━━ Available data ━━

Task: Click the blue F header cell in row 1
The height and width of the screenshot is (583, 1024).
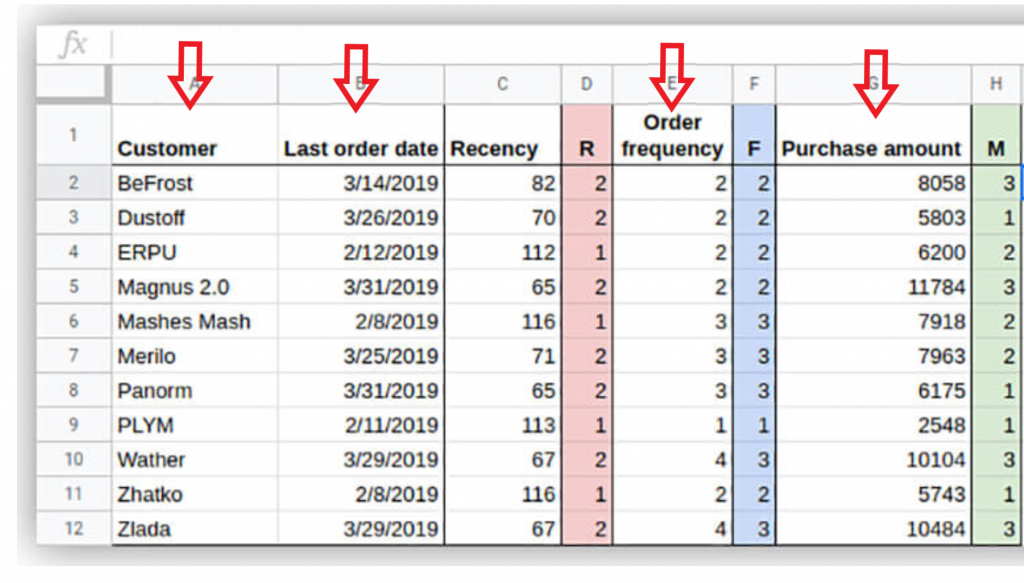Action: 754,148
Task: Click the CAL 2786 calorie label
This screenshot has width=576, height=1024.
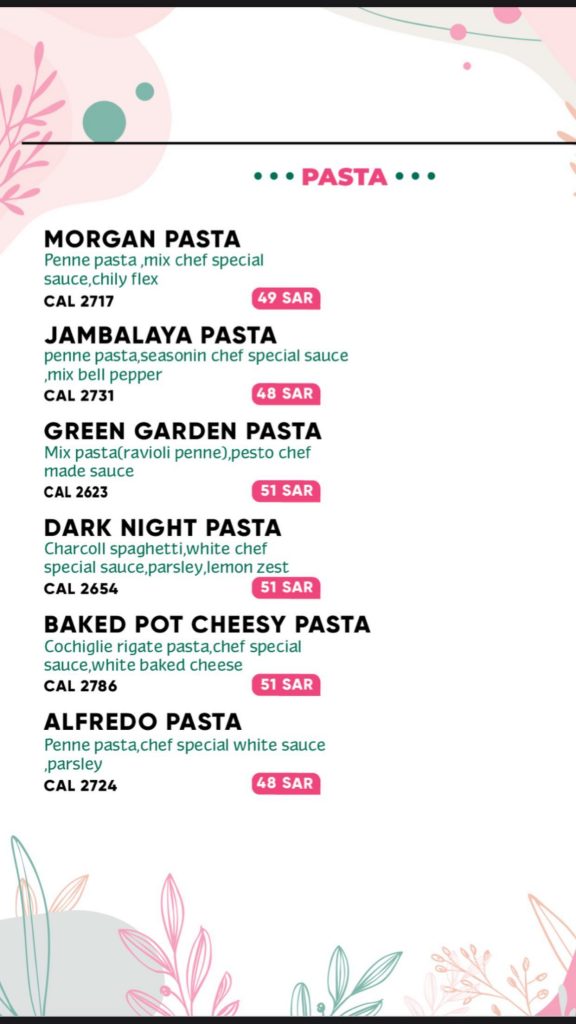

━━━

**Required work:** Exclude the images and copy every record above exactly.

**Solution to the problem:**
Task: Click the blue F header cell in row 1
The height and width of the screenshot is (583, 1024).
Action: 754,148
Task: Click the CAL 2786 calorie label
This screenshot has width=576, height=1024.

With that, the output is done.